Interview with John Stanback author of the Wasp chess engine.
Hosted by Darius, founder of Chessengeria.com, March 2023.
„(…) I'm still having fun experimenting with changes to my NN structure and training new nets using training data from recent games.”.
John Stanback is a well-known creator of strong chess engines who has made significant contributions to the field of computer chess over several decades!
First Zarkov and then Wasp, both of these chess engines have been successful and have many fans. With his knowledge and experience in computer chess programming, John Stanback continues to push the boundaries of what is possible in this field and inspire future generations of computer chess enthusiasts.
Where did your passion for programming chess engines come from?
I've been programming chess engines since 1978. I'm not a good chess player, but I like to think up algorithms and code them. I started by writing a routine in Basic to generate moves, then wrote a text interface and had the engine make random moves. Next, I started adding some really simple evaluation heuristics and a one ply search.
And 45 years later I'm still at it :)
What are the biggest difficulties you have faced in developing chess engines?
I guess the only thing I would view as a difficulty is sometimes failing to improve playing strength after many months of trying out various ideas. Also, occasionally running out of ideas to code and test. Since I've never tried to make a living writing a chess engine, I view most obstacles as fun challenges rather than difficulties.
Are there any special algorithms or techniques that your chess engine uses to be so powerful?
I don't think there is anything unusual about the algorithms I use. I rarely look at the code for other chess engines and never copy anything, but occasionally I get an idea to try out.
Artificial intelligence is a trendy and frequently used phrase. In the context of chess engines, will AI be applicable in the future ? What could be the benefits of it ?
Perhaps AI will be able to suggest better neural network architectures for chess or better ways to train the *NN.
Does your chess engine use recently trending technologies such as machine learning?
What is your experience with implementing *NNUE in your chess engine? What are the advantages and disadvantages of this technique?
I'll provide a combined response to these questions.
Wasp uses a neural network for position evaluation, as do all of the top engines today. I was amazed when Alpha Zero demonstrated how strong an engine using neural network evaluation in combination with a Monte-Carlo tree search could be, and further impressed with the huge gain in strength when Stockfish implemented the NNUE evaluation.
I thought I might be too old or not motivated enough to learn how neural networks work, but after reading just a little bit about them I started writing some functions in C to generate inputs from a board position, and do a "forward pass" to produce an evaluation.

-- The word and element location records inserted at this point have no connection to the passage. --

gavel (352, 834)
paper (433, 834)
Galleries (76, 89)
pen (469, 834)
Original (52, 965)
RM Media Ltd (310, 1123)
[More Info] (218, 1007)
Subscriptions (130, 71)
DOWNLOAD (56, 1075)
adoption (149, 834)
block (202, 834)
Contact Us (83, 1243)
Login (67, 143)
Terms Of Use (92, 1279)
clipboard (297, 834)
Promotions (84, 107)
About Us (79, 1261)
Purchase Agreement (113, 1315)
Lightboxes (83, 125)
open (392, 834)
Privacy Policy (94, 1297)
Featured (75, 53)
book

Initially I didn't worry at all about making the routines computationally efficient. I wrote a back-propogation routine and tested and debugged it using the training positions I had been using to tune my hand-crafted evaluation and found that even a fairly small network could get within about 100 Elo of my best handcrafted evaluation.

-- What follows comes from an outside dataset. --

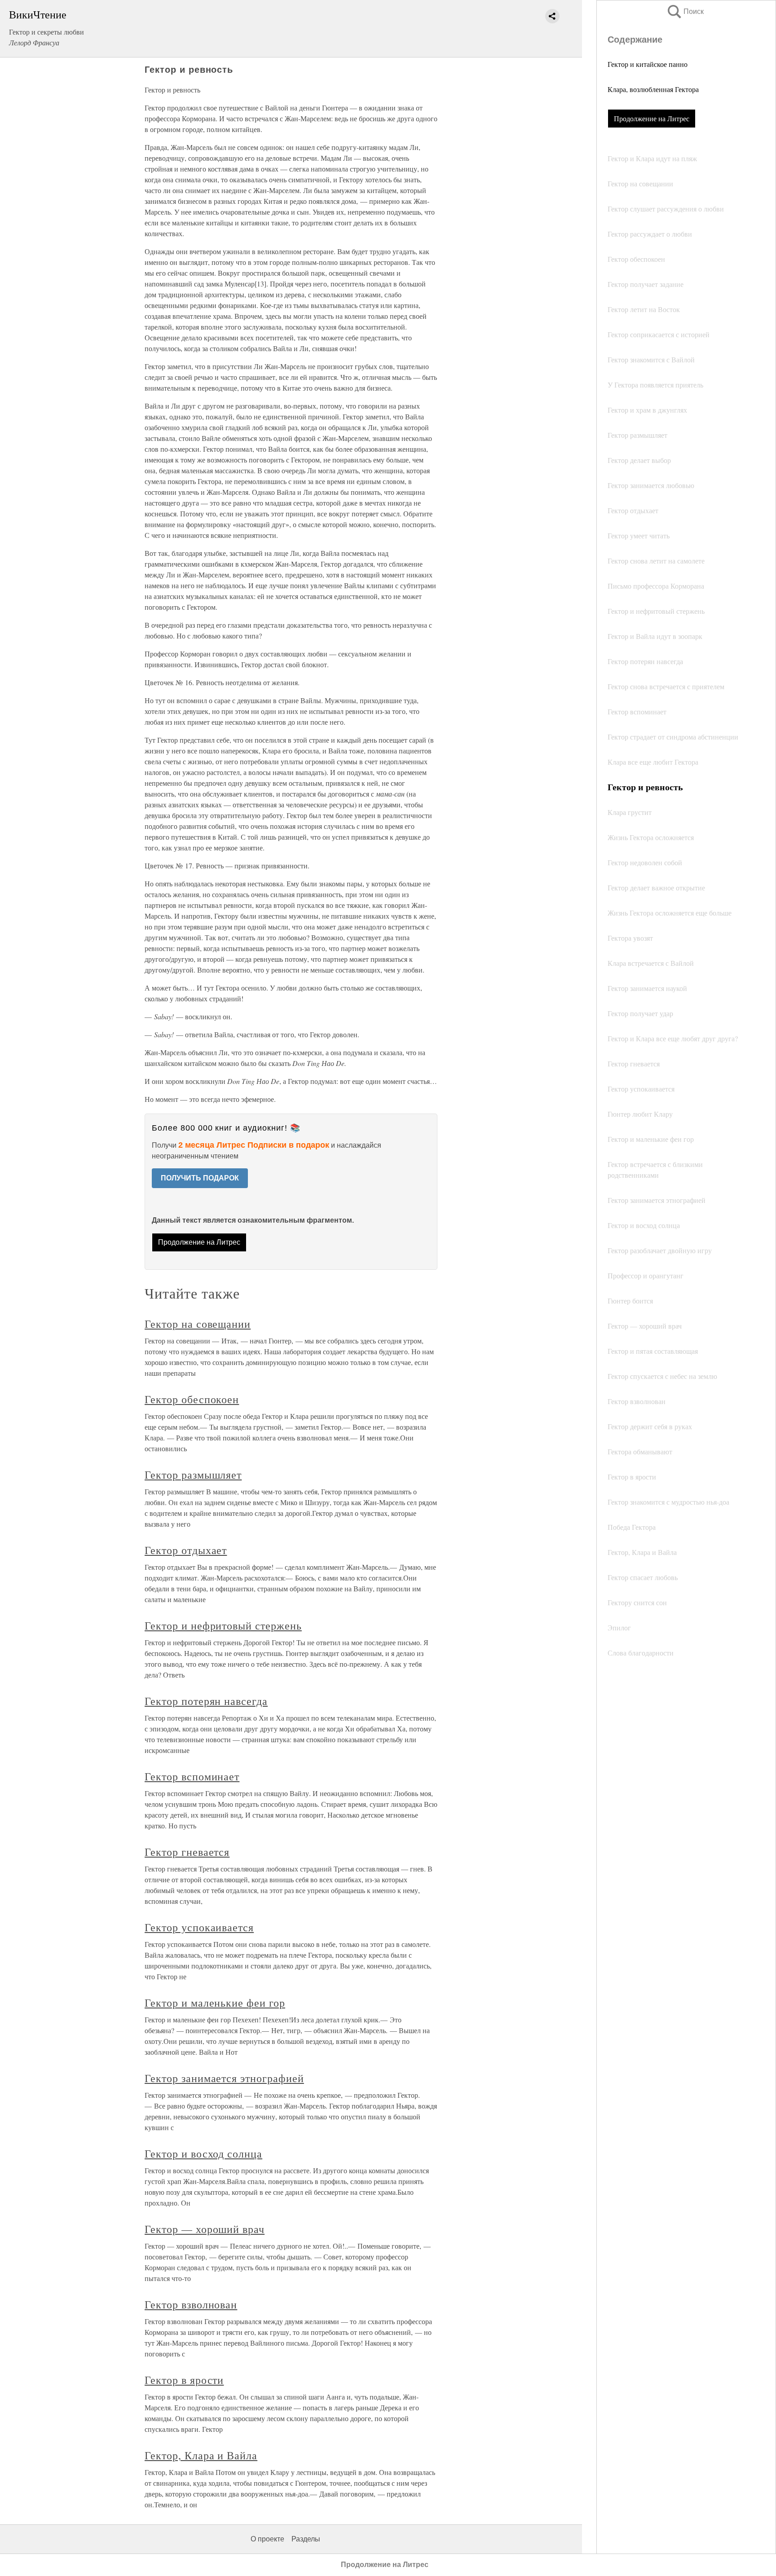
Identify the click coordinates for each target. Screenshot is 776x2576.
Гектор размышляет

Initially I tried using a net with 2 hidden layers, but I found that the small 2nd layer I was using didn't help at all, so I changed to a single layer. I then improved the efficiency of the network evaluation and training functions by using SIMD (single instruction, multiple data) instructions and using integers for the forward pass except during training.
I've continuously added training positions taken from games between Wasp and other engines of similar strength and scored them using a short search using the latest NN evaluation. I've done a lot of experimenting with various training parameters such as minibatch size and learn rate and have tried to pick what works best for my engine.

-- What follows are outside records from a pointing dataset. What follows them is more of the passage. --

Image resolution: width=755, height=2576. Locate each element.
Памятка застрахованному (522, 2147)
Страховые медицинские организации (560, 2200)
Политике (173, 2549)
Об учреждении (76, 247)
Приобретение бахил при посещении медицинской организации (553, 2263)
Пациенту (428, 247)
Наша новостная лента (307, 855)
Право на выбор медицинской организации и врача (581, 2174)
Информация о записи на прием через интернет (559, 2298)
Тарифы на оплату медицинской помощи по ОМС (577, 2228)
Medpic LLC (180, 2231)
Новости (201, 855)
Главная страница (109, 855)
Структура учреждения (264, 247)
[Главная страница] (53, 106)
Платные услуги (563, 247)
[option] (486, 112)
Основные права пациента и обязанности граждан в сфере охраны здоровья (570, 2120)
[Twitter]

What features or characteristics of your chess engine help it deal with the so-called "horizon effect" - a problem in which it is impossible/difficult to predict further best moves and game outcomes?
I don't have anything special for this. I think that today's fast CPU's and the various tree pruning techniques allow a deep enough search that horizon effect is rarely a problem. Having a stronger evaluation at the leaf nodes also helps a lot.
What are your favorite/used development tools for creating and testing the Wasp engine?
I develop under Windows using Notepad++ and use the gcc compiler from the command line, no *IDE.